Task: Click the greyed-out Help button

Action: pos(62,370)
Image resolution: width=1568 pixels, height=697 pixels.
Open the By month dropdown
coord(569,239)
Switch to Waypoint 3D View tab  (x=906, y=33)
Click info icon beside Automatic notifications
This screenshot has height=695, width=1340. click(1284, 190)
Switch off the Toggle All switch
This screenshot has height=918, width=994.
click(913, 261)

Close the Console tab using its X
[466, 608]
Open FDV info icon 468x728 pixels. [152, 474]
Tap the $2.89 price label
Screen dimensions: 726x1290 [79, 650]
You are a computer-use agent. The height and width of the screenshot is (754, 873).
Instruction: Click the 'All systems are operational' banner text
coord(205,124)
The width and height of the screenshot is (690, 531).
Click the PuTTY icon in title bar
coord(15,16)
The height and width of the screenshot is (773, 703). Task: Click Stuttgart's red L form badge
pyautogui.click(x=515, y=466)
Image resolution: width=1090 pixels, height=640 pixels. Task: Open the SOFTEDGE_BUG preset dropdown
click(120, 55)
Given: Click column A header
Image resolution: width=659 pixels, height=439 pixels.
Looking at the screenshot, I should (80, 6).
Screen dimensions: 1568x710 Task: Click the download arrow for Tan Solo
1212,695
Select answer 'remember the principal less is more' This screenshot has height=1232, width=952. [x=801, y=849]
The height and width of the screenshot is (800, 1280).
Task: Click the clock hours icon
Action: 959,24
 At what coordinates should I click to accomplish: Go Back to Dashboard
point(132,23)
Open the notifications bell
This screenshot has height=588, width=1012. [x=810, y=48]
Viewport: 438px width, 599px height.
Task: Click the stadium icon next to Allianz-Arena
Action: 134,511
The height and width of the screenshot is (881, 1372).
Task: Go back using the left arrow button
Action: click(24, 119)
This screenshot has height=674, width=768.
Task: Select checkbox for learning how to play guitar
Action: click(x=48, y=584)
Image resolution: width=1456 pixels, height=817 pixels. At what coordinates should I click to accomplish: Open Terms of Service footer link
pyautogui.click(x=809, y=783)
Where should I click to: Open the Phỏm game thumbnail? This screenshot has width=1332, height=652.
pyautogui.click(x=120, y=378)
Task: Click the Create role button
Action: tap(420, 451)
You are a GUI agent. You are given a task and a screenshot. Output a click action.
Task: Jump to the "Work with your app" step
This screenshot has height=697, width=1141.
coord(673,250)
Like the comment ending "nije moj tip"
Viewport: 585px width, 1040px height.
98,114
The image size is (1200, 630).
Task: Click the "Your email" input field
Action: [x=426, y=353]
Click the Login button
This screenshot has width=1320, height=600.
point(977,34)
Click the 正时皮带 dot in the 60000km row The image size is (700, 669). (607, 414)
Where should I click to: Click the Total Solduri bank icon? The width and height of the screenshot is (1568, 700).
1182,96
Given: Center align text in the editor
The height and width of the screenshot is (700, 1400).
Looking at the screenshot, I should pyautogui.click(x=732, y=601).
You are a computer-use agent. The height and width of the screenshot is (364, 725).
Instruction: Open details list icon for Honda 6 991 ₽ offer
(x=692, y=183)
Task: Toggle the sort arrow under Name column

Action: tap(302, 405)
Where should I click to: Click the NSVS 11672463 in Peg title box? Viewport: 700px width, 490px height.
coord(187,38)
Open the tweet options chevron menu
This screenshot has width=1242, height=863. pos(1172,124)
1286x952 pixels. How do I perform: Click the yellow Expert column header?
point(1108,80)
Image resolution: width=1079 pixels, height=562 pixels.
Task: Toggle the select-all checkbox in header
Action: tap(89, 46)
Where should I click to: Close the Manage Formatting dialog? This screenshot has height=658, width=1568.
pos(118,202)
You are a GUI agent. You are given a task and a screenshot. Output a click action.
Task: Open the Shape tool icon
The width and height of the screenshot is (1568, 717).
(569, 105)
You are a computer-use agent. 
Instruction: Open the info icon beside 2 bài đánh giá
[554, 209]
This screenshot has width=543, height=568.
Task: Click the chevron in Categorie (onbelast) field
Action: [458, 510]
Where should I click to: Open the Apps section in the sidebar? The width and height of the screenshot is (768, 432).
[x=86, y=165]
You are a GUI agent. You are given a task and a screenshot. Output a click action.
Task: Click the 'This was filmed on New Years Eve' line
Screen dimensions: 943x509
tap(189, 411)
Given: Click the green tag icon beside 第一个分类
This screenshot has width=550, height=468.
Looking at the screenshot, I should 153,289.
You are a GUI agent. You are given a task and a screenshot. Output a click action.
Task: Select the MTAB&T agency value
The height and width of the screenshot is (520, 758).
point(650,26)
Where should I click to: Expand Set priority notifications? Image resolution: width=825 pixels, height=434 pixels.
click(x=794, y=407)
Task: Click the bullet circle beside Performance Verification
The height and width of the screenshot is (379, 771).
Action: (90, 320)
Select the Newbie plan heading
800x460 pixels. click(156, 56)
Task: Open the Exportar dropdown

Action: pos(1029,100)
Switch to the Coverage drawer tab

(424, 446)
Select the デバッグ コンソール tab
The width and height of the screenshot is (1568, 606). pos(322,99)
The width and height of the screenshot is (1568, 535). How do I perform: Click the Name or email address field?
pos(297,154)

-.-.-

• _Instructions to follow_
Please transcribe the data above without changes, from its first line to its "Switch to Waypoint" line, and leave out anything past that.

• _Result for this exercise_
Task: Click the greyed-out Help button

Action: pos(62,370)
Image resolution: width=1568 pixels, height=697 pixels.
Open the By month dropdown
coord(569,239)
Switch to Waypoint 3D View tab  (x=906, y=33)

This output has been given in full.